Dataset excerpts:
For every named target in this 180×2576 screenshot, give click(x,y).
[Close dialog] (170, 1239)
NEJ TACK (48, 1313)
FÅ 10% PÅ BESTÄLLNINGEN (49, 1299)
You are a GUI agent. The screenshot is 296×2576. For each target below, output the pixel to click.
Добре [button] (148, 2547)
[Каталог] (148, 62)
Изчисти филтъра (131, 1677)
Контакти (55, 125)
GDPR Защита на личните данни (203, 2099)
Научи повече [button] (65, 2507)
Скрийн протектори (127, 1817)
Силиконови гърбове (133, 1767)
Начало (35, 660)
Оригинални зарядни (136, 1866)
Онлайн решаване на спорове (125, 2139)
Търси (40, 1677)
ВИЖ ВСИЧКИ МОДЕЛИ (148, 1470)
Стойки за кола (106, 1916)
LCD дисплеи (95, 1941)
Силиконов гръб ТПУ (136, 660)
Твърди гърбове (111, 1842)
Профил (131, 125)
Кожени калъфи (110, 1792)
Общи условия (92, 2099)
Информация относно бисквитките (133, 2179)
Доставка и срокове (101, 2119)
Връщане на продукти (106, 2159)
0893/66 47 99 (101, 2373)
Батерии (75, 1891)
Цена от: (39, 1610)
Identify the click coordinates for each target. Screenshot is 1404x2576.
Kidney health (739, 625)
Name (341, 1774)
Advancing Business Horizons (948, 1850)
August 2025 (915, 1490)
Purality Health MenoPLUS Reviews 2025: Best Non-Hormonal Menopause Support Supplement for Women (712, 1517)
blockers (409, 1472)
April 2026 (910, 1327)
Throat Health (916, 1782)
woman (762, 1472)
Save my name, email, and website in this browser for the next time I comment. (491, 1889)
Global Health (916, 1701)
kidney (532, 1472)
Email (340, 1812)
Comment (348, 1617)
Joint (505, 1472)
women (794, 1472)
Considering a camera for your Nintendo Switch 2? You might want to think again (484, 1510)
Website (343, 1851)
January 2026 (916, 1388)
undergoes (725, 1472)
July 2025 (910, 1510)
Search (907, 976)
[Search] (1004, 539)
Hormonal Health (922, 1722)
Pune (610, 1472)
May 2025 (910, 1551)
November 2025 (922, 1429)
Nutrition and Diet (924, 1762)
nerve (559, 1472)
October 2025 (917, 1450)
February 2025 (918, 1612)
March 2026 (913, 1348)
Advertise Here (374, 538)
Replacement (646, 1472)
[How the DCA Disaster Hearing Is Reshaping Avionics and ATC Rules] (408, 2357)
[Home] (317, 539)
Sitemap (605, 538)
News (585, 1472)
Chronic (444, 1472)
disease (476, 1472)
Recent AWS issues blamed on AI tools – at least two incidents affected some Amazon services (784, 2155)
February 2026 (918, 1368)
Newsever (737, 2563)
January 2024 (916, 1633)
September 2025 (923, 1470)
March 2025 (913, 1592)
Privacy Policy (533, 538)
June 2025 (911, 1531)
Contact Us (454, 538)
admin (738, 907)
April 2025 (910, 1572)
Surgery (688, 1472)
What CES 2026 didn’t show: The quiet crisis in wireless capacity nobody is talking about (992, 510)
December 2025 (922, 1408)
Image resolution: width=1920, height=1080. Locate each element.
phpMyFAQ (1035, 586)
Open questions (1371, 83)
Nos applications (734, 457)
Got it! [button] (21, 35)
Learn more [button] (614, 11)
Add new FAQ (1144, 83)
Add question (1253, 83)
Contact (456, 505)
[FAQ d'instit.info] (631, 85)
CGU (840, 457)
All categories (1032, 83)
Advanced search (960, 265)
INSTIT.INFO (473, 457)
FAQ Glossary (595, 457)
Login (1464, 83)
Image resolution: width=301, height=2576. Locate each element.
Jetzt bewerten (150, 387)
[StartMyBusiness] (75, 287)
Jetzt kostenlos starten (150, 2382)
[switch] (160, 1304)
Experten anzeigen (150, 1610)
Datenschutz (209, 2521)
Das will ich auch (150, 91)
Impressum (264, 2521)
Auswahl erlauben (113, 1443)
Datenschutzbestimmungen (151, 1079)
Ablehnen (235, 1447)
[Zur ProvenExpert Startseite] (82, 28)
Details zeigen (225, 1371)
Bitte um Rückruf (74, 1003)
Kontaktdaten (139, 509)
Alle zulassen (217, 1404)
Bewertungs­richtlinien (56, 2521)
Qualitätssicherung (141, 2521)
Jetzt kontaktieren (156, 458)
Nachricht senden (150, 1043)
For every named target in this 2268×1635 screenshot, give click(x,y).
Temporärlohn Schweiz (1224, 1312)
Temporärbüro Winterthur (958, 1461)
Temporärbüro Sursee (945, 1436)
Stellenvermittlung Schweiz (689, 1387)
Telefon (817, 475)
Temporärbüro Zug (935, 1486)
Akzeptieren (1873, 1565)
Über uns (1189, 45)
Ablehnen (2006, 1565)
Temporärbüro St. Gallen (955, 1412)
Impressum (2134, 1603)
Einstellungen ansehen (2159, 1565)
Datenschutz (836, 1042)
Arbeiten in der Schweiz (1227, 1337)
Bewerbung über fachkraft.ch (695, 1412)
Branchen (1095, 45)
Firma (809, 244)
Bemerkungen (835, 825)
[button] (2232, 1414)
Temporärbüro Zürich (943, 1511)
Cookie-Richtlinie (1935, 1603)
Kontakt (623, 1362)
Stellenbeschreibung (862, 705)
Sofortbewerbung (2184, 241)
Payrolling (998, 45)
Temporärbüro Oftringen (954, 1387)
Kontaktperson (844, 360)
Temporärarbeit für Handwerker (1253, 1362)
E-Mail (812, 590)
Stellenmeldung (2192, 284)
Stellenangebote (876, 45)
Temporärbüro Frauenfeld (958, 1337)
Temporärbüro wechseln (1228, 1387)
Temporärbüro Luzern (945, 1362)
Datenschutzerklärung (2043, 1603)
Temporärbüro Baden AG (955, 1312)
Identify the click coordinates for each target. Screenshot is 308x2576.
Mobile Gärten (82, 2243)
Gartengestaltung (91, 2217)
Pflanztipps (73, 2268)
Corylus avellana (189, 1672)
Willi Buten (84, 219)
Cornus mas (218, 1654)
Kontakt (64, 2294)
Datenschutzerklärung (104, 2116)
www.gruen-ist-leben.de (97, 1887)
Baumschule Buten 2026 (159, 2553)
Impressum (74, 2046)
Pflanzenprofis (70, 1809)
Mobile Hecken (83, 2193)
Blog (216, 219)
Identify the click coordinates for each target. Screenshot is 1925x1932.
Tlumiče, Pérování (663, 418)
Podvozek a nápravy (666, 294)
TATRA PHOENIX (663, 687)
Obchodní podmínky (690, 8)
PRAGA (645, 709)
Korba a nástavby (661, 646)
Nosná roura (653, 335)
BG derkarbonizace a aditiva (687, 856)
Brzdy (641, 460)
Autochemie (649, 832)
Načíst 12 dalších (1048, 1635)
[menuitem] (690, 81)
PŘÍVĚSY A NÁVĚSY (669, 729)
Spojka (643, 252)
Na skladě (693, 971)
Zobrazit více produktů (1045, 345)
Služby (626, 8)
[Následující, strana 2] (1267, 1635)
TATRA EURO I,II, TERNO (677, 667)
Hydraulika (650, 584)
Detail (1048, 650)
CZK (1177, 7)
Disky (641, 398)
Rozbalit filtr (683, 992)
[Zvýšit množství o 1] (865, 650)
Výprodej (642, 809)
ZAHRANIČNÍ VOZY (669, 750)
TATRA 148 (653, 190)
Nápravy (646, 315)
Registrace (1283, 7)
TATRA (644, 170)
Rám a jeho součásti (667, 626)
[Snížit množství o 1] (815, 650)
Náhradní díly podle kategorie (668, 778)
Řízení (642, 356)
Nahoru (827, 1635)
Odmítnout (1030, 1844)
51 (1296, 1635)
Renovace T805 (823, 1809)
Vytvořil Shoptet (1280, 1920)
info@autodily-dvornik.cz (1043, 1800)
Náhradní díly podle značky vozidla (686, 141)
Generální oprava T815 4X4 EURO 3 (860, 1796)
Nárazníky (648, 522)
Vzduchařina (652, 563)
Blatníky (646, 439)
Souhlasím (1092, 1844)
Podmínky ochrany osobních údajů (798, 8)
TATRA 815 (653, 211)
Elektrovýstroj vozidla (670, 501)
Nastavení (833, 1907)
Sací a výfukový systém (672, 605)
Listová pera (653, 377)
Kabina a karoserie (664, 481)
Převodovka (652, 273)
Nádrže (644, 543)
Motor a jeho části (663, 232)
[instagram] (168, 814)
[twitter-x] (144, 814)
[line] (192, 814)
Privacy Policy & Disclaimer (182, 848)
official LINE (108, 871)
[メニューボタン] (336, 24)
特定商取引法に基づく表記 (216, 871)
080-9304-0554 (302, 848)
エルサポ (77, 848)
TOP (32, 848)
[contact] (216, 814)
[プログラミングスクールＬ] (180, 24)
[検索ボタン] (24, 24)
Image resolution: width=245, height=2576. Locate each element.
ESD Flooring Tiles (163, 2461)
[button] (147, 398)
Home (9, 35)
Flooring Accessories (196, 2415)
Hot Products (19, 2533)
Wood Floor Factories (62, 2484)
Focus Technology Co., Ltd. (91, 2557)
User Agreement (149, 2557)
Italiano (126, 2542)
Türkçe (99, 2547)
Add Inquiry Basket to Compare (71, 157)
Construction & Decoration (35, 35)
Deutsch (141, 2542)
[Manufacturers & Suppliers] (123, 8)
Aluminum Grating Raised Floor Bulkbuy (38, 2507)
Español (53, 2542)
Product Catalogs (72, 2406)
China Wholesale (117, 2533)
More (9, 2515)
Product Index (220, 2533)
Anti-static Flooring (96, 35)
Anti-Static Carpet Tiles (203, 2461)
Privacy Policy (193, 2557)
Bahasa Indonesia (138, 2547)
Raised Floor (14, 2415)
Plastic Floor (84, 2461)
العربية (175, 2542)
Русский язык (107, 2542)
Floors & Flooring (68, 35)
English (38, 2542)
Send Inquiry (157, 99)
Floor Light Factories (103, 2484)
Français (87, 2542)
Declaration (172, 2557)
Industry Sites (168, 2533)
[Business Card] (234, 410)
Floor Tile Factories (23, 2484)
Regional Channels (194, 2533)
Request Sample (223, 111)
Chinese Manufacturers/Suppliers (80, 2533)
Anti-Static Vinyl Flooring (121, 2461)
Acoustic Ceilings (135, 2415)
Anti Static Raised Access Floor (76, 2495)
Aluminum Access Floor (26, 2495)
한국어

WHAT YOU HAVE TO DO: Every line of the entries that includes "resolution" must be copied into the answer.

SOLUTION TO THE PROBLEM:
Image resolution: width=1920, height=1080. Locate each element.
Image resolution: width=301, height=2576. Locate each element.
Image resolution: width=245, height=2576. Locate each element.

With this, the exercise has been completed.